Die Zeit der Waffen ist zu Ende, sagte der kurdische Führer, jetzt ist die Zeit der Ideen. Das alles in einer Woche. Wenn dies hier geschehen wäre, würden wir immer noch über Verräter und Galgen sprechen. Dies alles machen sie, weil Isreal – das Land des Kibbutz und der Orangen  - in den letzten Jahren eine nicht zu unterschätzende Macht im IT-Bereich geworden ist. Und die Türkei, die noch vor zehn Jahren unter dem Programm des IWF verschuldet war, heute aber den G20 angehört, und sich vorbereitet das Brasilien des Mittelmeers zu werden und in die G10 hineinkommen will, welchem die mächtigsten Länder der Welt angehören. 

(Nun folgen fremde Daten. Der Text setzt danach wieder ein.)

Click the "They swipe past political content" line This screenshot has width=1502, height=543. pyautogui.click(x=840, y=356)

Wir sind mit der griechischen Krise konfrontiert, mit der europäischen, mit der Krise des Westens. Die Welt wechselt mit rasender Geschwindigkeit und weil es in unserer Zeit geschieht, sind wir noch nicht in der Lage zu verstehen, wie Geschichte geschrieben wird.  Europa wies einmal 50% der globalen Produktivität aus, diese fiel  1980 auf einen Viertel. Im Jahre 2010 war die Produktivität bei 19% und es wird geschätzt, dass sie bis zum Jahre 2020 auf 7% der globalen Produktivität fällt. Der Westen ist nicht mehr das, was er einmal war, 770 Millionen können nicht mehr den dreifachen Lebensstandard gegenüber den anderen 7 Milliarden der Weltbevölkerung aufweisen. Die Produktion, die Stärke und das Geld sind an die aufstrebenden Grossmächte (Schwellenländer) übergegangen, an die BRIC-Staaten, das durch die Teilnahme Südafrikas zu BRICS wurden. (BRICS = Vereinigung von aufstrebenden Volkswirtschaften: Brasilien, Russland, Indien, China und Südafrika)

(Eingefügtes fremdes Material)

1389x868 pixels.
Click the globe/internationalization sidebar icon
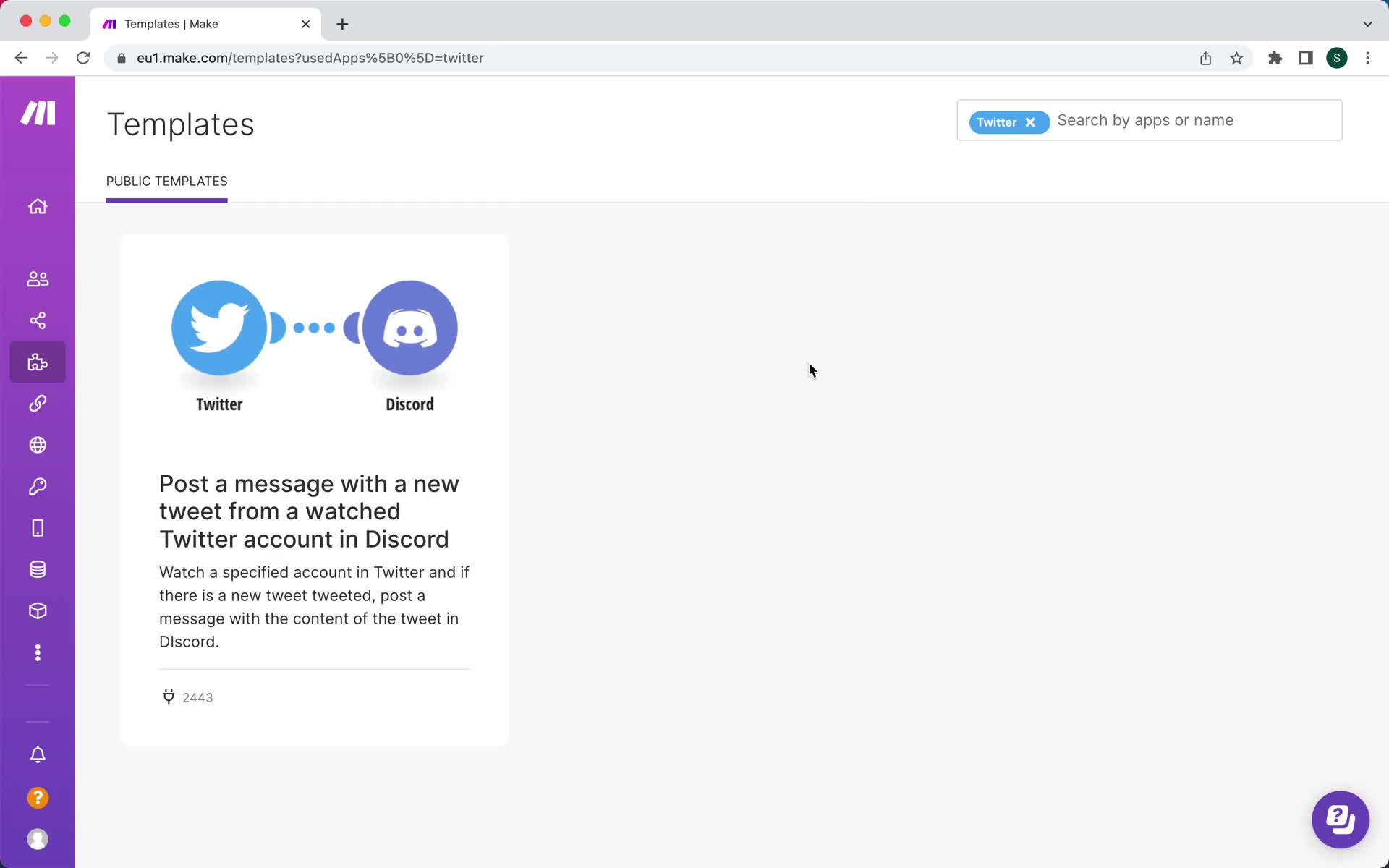[37, 444]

In den gleichen Tagen, in welchen Europa mit den Problemen von Zypern nicht mehr ein noch aus weiss, einer kleinen Insel, haben die  BRICS-Staaten eine Entscheidung gefällt und den wenigsten ist klar geworden, was diese bedeutet, aber es handelt sich um eine Entscheidung, die aufzeigt, was geschehen wird. Sie haben sich geeinigt, dass für die zwischen ihnen getätigten Geschäfte ihre nationale Währung gebraucht werden kann. D.h. sie haben den ersten Schritt getan, die globalen Währungen zu umgehen, den Dollar und den Euro. In der zukünftigen Welt sind die europäischen Länder, sogar die mächtigsten unter ihnen, sehr klein, um mit den bereits heute schon multinationalen grossen Ländern, wie China, Indien, Russland, Amerika, zu konkurrieren. 

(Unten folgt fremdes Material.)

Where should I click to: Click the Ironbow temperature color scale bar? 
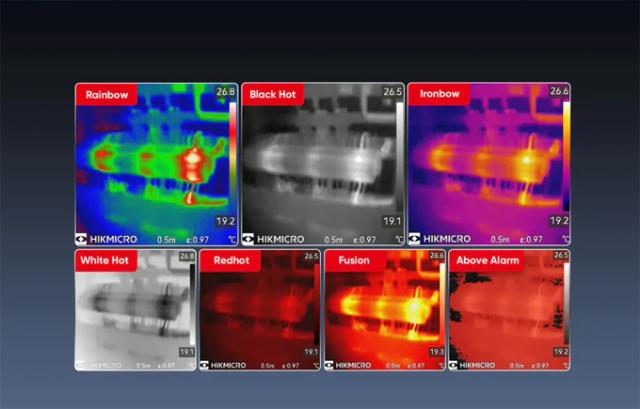click(565, 157)
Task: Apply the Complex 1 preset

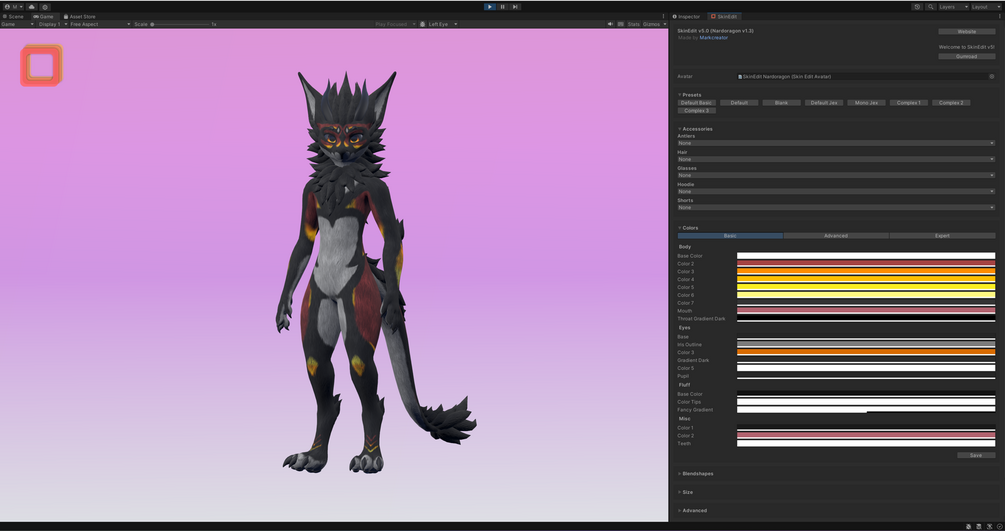Action: (908, 103)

Die Europäische Union war nicht nur eine Idee, mit welcher einfach versucht wurde, eine blutige Vergangenheit regelmässiger europäischer Kriege zu überwinden.  Es war auch die einzige Möglichkeit, mit welcher Europa im globalen Spiel weiter mitmachen konnte und hätte den Lebensstandard der europäischen Bevölkerung beschützt. Aber, die Pläne entsprechen nicht der Praxis. Der alte Kontinent hat bis heute nicht gezeigt, dass er die Dynamik hat, schnell zur Vereinigung zu schreiten und die notwendigen Änderungen zu vollziehen, um nicht den Zug der neuen globalen technologischen und Informatik Wirtschaft zu verpassen. 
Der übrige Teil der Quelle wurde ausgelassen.